RDC : procès du général Philémon Yav Irung, un SMS vieux de quatre ans au cœur du dossier
La Haute Cour militaire de la République démocratique du Congo a lancé une nouvelle instruction visant à retrouver un message texte qui pourrait établir un lien entre le lieutenant‑général Philémon Yav et des éléments de l’armée rwandaise. L’existence de cet échange est présentée par les magistrats comme une pièce potentiellement déterminante dans une affaire aux forts enjeux.

La Haute Cour militaire de la République démocratique du Congo a lancé une nouvelle instruction visant à retrouver un message texte qui pourrait établir un lien entre le lieutenant‑général Philémon Yav et des éléments de l’armée rwandaise. L’existence de cet échange est présentée par les magistrats comme une pièce potentiellement déterminante dans une affaire aux forts enjeux.
Pour tenter d’extraire ce message, les juges ont demandé l’intervention du Conseil national de cyberdéfense, chargé d’expertiser les appareils électroniques. L’objectif officiel : accéder aux données présentes sur les téléphones de l’ancien chef de la troisième zone de défense, placé au centre d’une enquête pour trahison.
Philémon Yav, mis en cause, n’a pas changé de ligne de défense et continue de nier toute complicité. Parmi les éléments produits au dossier, la déposition d’un témoin a même décrit le général comme étant un adversaire particulièrement redouté par l’armée rwandaise.
Face à ces allégations contradictoires, la Cour veut faire la lumière sur la réalité des faits et sur la provenance des communications évoquées.
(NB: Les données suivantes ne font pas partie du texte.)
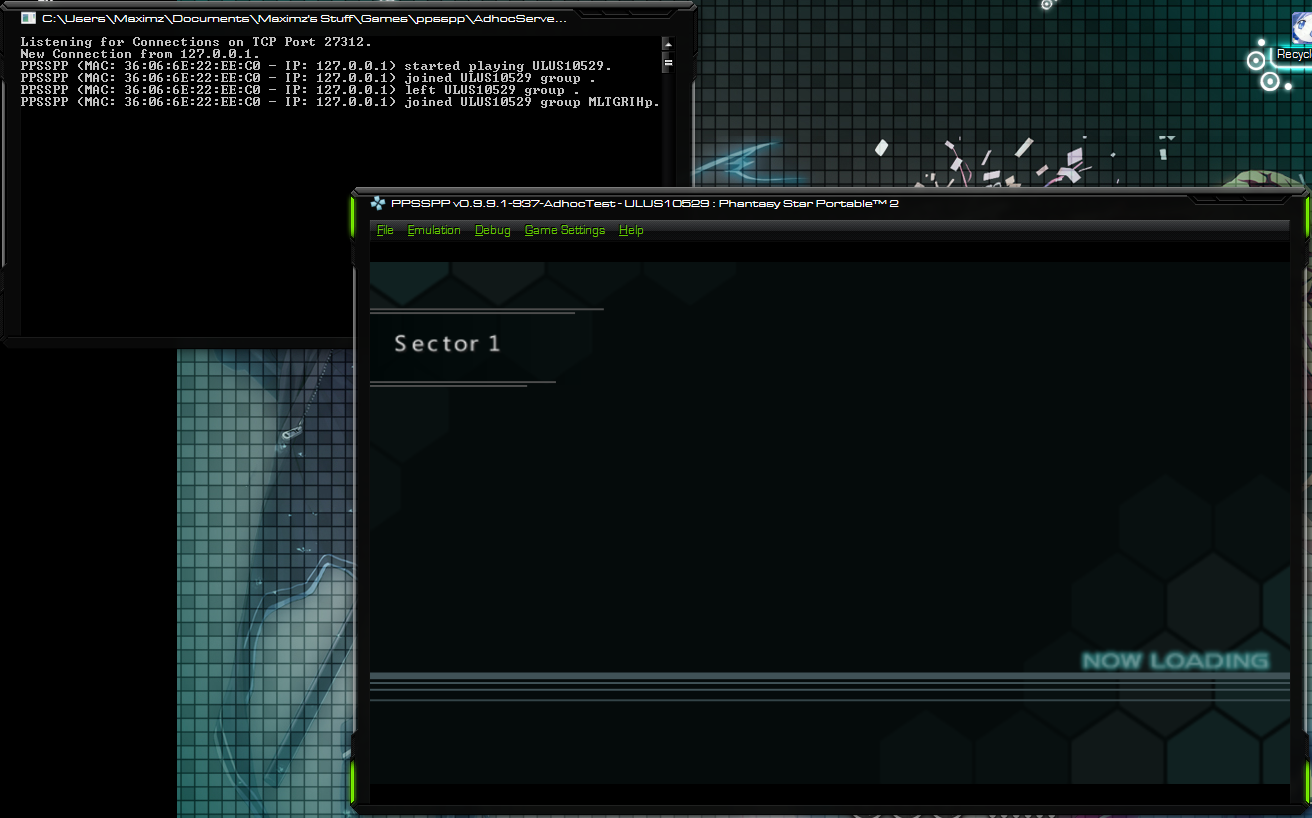The image size is (1312, 818).
Task: Click the console scrollbar up arrow
Action: click(x=668, y=45)
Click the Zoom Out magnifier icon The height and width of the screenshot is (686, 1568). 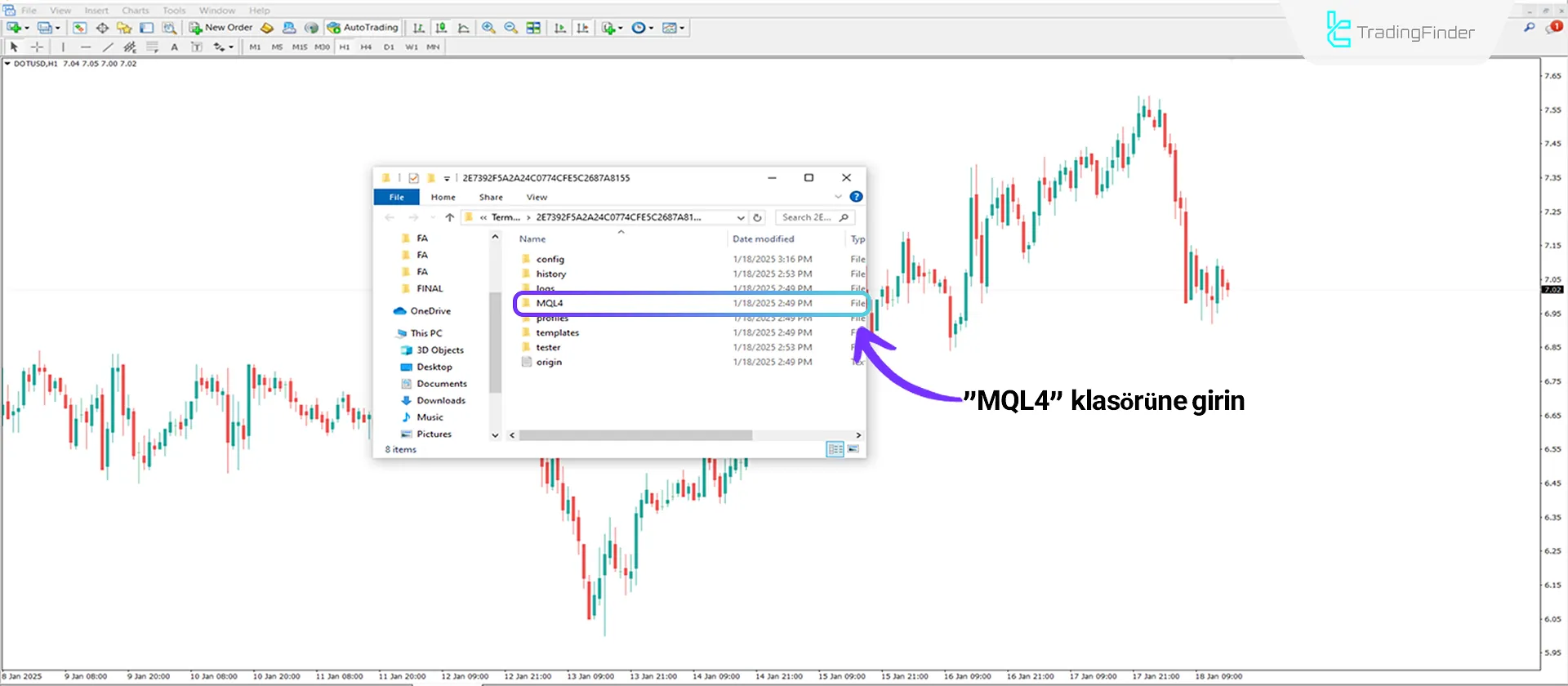click(x=511, y=28)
Les magistrats estiment que les données numériques détenues sur les appareils saisis pourront apporter des réponses clés.
Une expertise technique au cœur du dossier
Le recours au Conseil national de cyberdéfense place la preuve numérique au centre de la procédure : des spécialistes doivent identifier, extraire et analyser les traces laissées sur les smartphones concernés, tout en respectant le cadre légal encadrant ces opérations.
Les magistrats attendent désormais le rapport technique qui permettra, selon eux, de confirmer ou d’infirmer les soupçons de collusion avec une armée étrangère et d’éclairer la nature exacte des échanges évoqués dans l’enquête.